Chapter 8
Miss Sadie's Divining Parlor, May 29, 1936
- The next morning, Abilene discovers that the bar in the saloon-half of Shady's home has a secret panel that can be moved to hide any traces of drinking. Whoa.
- Alcohol is still against the law here, even though Prohibition ended a short time ago, but that doesn't stop the bootleggers.
- Abilene is used to seeing alcohol, though, since she's grown up around a bunch of men going through hard times.
- She decides to sneak back to Miss Sadie's Divining Parlor to get her compass, but when she gets there, it's been taken down. Talk about rotten luck.
- She creeps inside to see if she can find it, but just then, Miss Sadie, the Hungarian fortune-teller, comes in.
- You'd think she'd be all like, why are you in my house, kid? But instead, she offers to tell her fortune.
- Abilene declines, but pays her a dime anyway, hoping that'll get her to cough up her compass.
- Suddenly, she blurts out a request after all. She says she's looking for her daddy.
- Miss Sadie asks if she has something that he's touched.
- Abilene decides to see just how good this medium really is, and gives her the old letter she found at Shady's.
- It seems to get Miss Sadie all worked up, and she starts telling Abilene a story about a boy on a train.
Chapter 9
Triple Toe Creek, Crawford County, Kansas, October 6, 1917
- Now here's where the storytelling starts to get a bit complicated. This chapter begins the story that Miss Sadie tells Abilene. Notice how the chapter title has jumped back in time to 1917?

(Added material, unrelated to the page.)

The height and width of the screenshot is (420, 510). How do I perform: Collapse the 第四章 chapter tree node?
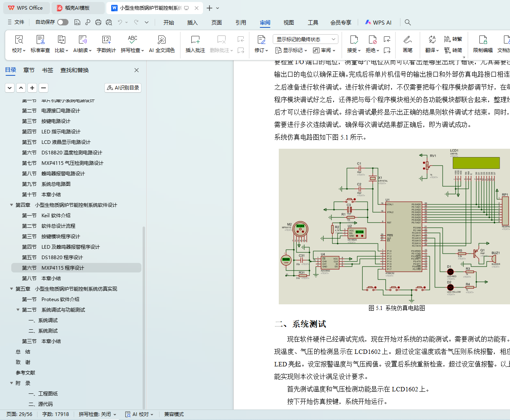(12, 205)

- A 13-year-old kid named Jinx jumps out of a train and lands near a teen couple having an argument.
- Okay, seriously, what is the deal with people jumping out of trains? Is it like an obsession with them?
- So anyway, the girl storms off, and the guy, Ned, stays to mope there with the fish he just caught.
- Jinx starts trying to sell him a bottle of "Eskimo glacial water" that he swears up and down will make him more attractive to the ladies.
- The poor kid actually buys it—with the fish he caught. He tells Jinx all about the awesome "Wiggle King" lure he used to catch it with.
- After he leaves, Jinx just lazes around in the woods, waiting for another train to hop.
- It turns out he's got some sort of dark past, involving a death. His uncle Finn had told him it'd be better if they split up, so he's on his own now.
- While he's lying around, Ned comes back, furious. All that "glacial water" did was make him stink.
- But before they can get into a fight, they hear a gunshot, and run off to hide together in the woods.
- Looks like they've run right into a Ku Klux Klan meeting.
- Oh, man. This is not good.
- They try to sneak past the loud group, who are all gathered around a huge bonfire.
- As they walk, they overhear the men talking about how much they hate foreigners, and they see two of the guys take their hoods off.
- Ned tells Jinx that the guys are Arthur Devlin, who owns the mine in town, and Lester Burton, the pit boss.
- They're so powerful in town, they don't feel like they need to hide their identities under the white hoods.
- They're talking about plans to rough up some of the Irish, French, and Italians in Manifest.
- Jinx asks Ned where he's from, but Ned doesn't know—he came to Manifest on a train as a child and was adopted by the Gillen family there.
- Suddenly, Jinx gets an idea.
- He sneaks over to retrieve two discarded white hoods and robes, and he and Ned put them on.
- Then they walk casually through the crowd, trying to make their escape. Brilliant.
- But uh-oh—out of nowhere, Lester Burton is blocking their path.
- Jinx thinks fast, stays cool, and tells Lester that the last KKK rally they went to was much bigger.
- It's enough to fool Lester, so they head over to the outhouse. The outhouse? Really? Is this the best time?
- As a parting shot, Jinx replaces the newspaper scraps they had for toilet paper with… poison ivy.
- After this lovely little prank, they make a clean getaway.